PIATTO, VENEZIA, MASTRO DOMENICO E COLLABORATORI, 1560-1570 CIRCA
in maiolica dipinta in policromia con arancio, giallo, verde, blu, bruno di manganese nei toni del nero, marrone e bianco di stagno. Sul retro iscrizione in blu: arme diachile fabbri/ cate daullchano secondo/ omer; diam cm 25, diam. piede cm 12, alt. cm 4,2
A DISH, VENICE, MASTRO DOMENICO AND COWORKERS, CIRCA 1560-1570
Bibliografia di confronto
J. Lessmann, Herzog Anton Ulrich-Museum Braunschweig. Italienische Majolika. Katalog der Sammlung, Brunswick 1979, pp. 409-481;
J. Lessmann, Italienische Majolika Aus Goethes Besitz: Bestandskatalog Klassik Stiftung Weimar Goethe-Nationalmuseum: Bestandskatalog Der Klassik Stiftung, Weimar 2015, pp. 234-237 nn. 90-91
Il piatto ha largo cavetto e ampia tesa orizzontale e poggia su base ad anello. La decorazione riveste completamente lo smalto stannifero sul fronte del pezzo, occupando tutto lo spazio senza soluzione di continuità, a dimostrare la grande perizia tecnica del pittore, capace di disporre la scena anche nel cavetto senza creare alcuna perdita di prospettiva. La scena, che è tratta dalla narrazione omerica (Iliade, XVIII, 369 segg.) e raffigura Vulcano intento a forgiare le armi di Achille, prende spunto puntualmente da una xilografia tratta dalla Vita et Metamofoseo D’Ovidio, figurato & abbreuiato in forma d’Epigrammi da M. Gabriello Symeoni edita a Lione nel 1559, e nella stessa incisione si legge anche l’epigramma delineato in bruno di manganese sul retro del piatto sotto il piede, ma con le abbreviazioni e la interpretazione del pittore.

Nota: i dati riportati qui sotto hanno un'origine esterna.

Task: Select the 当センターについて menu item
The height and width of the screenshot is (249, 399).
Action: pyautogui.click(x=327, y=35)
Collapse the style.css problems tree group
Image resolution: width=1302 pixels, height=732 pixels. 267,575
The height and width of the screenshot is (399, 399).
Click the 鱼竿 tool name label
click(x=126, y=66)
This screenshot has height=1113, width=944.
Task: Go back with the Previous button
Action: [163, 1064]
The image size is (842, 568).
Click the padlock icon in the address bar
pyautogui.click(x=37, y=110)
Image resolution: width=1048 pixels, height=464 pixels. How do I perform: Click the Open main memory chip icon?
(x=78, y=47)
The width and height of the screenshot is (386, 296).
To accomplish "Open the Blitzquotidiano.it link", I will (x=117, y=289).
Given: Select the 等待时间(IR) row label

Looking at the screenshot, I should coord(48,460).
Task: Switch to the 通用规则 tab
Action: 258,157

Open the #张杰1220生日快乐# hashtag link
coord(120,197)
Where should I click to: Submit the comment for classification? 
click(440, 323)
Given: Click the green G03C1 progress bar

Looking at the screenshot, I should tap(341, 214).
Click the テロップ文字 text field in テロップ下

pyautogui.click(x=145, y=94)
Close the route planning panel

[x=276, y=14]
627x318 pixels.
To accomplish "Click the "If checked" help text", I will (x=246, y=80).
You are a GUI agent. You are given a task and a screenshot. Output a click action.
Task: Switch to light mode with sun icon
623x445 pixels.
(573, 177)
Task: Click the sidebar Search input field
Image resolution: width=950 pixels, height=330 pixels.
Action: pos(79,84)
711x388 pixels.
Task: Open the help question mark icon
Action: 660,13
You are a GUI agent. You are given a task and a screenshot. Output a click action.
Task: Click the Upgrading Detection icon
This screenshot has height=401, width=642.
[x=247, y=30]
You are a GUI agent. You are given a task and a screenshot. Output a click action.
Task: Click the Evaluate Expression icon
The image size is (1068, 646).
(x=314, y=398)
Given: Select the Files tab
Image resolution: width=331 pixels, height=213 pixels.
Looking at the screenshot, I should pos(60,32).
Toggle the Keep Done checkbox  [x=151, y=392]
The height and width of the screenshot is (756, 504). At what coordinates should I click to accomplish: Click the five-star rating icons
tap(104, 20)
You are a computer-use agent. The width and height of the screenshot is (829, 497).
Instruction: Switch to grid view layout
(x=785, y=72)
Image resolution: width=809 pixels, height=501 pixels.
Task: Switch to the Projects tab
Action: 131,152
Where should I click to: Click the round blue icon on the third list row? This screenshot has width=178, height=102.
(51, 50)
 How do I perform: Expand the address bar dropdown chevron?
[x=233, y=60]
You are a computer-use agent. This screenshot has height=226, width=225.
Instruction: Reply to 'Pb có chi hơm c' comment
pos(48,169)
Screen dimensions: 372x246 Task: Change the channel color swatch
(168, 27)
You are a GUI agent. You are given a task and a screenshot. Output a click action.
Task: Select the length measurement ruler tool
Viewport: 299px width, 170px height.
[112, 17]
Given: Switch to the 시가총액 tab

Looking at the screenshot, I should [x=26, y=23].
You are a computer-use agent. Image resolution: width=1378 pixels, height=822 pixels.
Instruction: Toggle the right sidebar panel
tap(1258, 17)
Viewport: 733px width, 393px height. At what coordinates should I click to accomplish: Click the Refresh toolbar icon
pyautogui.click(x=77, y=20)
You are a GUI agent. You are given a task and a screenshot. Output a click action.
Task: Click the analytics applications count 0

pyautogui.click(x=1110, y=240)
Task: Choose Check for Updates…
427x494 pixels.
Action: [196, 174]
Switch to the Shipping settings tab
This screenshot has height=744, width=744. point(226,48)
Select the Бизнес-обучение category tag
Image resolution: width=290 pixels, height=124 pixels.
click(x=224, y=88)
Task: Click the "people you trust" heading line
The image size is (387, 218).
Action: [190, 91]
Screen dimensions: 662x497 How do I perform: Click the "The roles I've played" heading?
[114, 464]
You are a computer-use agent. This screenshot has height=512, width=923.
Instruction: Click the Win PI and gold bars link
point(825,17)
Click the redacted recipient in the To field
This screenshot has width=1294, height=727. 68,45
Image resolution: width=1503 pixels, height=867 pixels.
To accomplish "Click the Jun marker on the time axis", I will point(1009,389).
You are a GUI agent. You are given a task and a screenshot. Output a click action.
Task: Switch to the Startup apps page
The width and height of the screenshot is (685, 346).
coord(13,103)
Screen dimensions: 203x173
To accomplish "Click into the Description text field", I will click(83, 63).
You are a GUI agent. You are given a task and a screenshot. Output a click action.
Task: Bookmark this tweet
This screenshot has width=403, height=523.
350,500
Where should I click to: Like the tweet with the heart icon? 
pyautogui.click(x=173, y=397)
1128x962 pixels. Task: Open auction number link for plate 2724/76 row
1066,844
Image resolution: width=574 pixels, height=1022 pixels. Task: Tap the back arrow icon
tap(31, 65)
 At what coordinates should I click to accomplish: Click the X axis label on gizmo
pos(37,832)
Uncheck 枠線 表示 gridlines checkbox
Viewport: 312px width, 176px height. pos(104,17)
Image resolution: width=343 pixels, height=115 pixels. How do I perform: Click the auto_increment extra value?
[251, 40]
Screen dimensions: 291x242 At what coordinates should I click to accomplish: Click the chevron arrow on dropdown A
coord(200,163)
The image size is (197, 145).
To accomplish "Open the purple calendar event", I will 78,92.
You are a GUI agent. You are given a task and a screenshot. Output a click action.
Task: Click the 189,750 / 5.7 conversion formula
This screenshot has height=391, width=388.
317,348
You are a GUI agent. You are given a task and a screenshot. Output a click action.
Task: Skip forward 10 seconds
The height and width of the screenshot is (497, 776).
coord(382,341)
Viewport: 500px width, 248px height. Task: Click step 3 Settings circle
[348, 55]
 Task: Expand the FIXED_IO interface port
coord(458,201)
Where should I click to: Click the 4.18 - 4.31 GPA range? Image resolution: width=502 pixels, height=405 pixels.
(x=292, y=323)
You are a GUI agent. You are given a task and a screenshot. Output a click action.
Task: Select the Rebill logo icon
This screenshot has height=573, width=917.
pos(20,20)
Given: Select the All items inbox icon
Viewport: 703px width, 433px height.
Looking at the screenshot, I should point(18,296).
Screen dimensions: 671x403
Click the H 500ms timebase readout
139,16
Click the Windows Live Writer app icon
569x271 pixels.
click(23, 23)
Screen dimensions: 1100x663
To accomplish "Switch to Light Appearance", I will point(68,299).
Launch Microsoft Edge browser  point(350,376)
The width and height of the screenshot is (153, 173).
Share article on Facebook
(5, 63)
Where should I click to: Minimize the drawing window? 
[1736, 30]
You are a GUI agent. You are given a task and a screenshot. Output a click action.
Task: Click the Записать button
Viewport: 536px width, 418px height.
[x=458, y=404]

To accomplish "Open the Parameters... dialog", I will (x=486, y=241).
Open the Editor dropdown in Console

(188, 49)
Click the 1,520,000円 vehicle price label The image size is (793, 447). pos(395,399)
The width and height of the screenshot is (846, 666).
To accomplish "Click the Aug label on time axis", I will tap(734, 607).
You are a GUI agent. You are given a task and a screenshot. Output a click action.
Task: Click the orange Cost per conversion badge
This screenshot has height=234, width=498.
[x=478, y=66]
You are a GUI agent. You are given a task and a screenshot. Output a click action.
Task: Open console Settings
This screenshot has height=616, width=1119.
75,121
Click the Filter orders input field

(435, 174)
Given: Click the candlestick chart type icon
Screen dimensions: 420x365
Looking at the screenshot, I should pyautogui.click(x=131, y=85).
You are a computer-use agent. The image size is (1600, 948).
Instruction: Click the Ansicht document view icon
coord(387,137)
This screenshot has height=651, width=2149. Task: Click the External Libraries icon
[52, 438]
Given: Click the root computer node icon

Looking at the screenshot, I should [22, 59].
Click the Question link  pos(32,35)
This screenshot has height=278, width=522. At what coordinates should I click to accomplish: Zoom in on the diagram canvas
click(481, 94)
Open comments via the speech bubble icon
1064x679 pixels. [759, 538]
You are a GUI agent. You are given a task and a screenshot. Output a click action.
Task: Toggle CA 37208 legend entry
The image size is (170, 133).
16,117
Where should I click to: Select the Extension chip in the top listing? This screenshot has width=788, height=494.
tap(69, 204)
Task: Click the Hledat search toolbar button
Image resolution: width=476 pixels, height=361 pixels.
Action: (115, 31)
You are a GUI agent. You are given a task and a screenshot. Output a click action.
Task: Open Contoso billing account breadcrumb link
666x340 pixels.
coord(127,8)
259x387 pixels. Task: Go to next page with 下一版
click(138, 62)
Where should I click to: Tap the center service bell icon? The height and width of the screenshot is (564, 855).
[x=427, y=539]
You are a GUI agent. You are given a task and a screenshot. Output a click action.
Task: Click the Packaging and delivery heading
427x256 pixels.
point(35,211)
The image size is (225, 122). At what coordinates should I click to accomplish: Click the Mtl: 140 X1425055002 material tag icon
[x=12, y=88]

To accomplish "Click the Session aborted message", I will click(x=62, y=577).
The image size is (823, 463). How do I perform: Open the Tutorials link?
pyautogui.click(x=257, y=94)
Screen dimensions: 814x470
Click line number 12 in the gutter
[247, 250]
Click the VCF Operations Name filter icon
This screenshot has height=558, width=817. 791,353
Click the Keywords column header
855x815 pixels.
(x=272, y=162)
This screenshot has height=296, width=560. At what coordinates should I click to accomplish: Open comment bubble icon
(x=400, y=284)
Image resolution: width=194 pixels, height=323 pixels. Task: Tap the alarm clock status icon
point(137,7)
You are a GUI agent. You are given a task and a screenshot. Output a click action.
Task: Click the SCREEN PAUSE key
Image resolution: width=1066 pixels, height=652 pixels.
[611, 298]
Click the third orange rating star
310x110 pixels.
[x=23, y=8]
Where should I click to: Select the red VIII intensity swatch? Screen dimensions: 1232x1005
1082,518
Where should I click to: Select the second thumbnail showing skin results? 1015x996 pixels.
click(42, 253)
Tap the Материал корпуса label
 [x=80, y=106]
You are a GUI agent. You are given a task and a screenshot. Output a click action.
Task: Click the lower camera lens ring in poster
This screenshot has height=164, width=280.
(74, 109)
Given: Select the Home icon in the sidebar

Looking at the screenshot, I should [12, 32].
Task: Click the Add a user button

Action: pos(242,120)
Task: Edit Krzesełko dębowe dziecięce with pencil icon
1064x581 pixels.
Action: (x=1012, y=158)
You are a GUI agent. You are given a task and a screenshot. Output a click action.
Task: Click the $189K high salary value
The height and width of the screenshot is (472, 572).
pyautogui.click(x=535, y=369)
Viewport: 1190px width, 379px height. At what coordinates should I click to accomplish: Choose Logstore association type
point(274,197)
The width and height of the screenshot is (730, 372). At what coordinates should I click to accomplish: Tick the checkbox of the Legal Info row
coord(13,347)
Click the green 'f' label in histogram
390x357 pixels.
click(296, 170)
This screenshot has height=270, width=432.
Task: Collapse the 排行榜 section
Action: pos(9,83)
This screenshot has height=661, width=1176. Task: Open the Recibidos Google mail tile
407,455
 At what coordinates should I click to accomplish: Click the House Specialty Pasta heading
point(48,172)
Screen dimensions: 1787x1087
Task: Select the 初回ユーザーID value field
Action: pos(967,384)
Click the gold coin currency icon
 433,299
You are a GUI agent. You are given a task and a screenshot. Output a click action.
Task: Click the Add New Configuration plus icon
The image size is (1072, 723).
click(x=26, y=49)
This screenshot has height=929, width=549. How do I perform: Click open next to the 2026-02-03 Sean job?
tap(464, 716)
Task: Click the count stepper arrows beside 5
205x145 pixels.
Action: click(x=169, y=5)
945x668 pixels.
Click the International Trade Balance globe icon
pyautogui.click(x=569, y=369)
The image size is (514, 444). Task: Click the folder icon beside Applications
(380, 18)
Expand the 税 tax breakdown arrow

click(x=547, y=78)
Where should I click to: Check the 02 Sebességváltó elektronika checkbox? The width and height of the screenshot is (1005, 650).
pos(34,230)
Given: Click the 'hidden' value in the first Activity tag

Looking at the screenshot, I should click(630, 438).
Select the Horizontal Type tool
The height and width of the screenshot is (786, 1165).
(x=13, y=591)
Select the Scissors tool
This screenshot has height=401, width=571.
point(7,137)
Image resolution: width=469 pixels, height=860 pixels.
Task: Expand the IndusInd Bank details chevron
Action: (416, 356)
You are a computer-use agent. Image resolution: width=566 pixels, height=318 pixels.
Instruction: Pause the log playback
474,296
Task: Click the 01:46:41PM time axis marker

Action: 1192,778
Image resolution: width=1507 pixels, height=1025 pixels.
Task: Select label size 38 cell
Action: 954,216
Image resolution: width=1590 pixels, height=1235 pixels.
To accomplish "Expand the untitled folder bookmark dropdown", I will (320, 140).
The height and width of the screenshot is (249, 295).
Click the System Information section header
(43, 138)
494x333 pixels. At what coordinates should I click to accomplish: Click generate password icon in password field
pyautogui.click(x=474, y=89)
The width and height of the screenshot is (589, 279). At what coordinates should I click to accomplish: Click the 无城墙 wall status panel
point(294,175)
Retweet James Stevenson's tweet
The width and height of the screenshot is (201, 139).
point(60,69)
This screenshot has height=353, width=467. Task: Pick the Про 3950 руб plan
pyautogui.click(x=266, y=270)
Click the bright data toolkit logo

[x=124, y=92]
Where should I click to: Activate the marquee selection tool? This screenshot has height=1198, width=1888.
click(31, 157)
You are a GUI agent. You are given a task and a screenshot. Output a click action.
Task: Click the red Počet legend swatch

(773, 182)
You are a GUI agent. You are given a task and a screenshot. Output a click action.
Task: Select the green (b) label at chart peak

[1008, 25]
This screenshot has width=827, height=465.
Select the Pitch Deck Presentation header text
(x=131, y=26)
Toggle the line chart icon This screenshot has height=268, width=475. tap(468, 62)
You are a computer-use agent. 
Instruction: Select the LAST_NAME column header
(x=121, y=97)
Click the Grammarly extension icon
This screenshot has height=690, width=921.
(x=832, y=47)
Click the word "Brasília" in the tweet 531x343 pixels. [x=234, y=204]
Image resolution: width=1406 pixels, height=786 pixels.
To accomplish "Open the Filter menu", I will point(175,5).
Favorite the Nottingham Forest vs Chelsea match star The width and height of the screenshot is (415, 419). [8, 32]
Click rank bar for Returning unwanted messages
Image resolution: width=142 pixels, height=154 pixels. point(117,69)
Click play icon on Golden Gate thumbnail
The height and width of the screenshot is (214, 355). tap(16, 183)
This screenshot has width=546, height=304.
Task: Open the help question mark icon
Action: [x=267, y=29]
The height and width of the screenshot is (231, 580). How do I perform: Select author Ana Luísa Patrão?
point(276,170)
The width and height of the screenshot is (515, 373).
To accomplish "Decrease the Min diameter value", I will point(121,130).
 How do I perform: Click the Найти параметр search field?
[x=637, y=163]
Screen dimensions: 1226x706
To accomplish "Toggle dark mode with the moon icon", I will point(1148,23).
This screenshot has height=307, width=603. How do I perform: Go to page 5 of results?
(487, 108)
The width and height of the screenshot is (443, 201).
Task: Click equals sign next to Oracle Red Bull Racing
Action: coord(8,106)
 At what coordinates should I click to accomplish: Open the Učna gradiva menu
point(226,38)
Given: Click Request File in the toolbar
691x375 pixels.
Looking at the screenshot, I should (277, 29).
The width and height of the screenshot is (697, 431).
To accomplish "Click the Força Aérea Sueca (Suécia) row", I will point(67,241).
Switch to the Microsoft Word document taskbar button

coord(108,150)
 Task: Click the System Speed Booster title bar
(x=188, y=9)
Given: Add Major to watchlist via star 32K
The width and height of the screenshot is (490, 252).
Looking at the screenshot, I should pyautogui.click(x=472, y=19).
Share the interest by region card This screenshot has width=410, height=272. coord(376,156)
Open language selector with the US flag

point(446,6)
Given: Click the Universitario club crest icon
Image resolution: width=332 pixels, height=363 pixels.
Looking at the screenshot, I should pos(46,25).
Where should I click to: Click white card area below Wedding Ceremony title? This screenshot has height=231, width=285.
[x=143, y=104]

Mentre nella fonte la bottega di Vulcano è chiusa tra le mura e accanto al dio compare Venere intenta a sorvegliare la forgiatura per il suo protetto, nel nostro piatto il pittore ambienta la scena in un paesaggio aperto, pur rispettando sia la raffigurazione della divinità principale, sia la presenza della lorica posta ai piedi della postazione di lavoro, qui semplificata e trasformata in una base rocciosa, ma soprattutto riportando nella nuova ambientazione la fornace in muratura presente nell’incisione. Lo stile del pittore è sicuro, il paesaggio dello sfondo denuncia l’influenza delle botteghe marchigiane, ma la mano è assai prossima alle opere della bottega di Mastro Domenico, di cui molte testimonianze sono presenti nelle collezioni tedesche e in particolare nel Museo di Brunswick. Tuttavia ci piace qui soffermarci su alcuni dettagli del piatto, come il cielo che si squarcia in alto lasciando una luce irreale e sovrannaturale, circondata dalle stesse nubi che ritroviamo in un piatto della collezione del Goethe-Nationalmuseum con scena di Ippomene e Atalante (inv. n. II 354-334), in cui anche il paesaggio richiama l’ambiente di formazione del pittore di questi piatti, ma anche lo stile rapido e sicuro nella traduzione delle incisioni e del volto delle figure, che ritroviamo anche in un altro piatto dello stesso Museo con raffigurazione di Caino e Abele (Inv. n. II 354.338).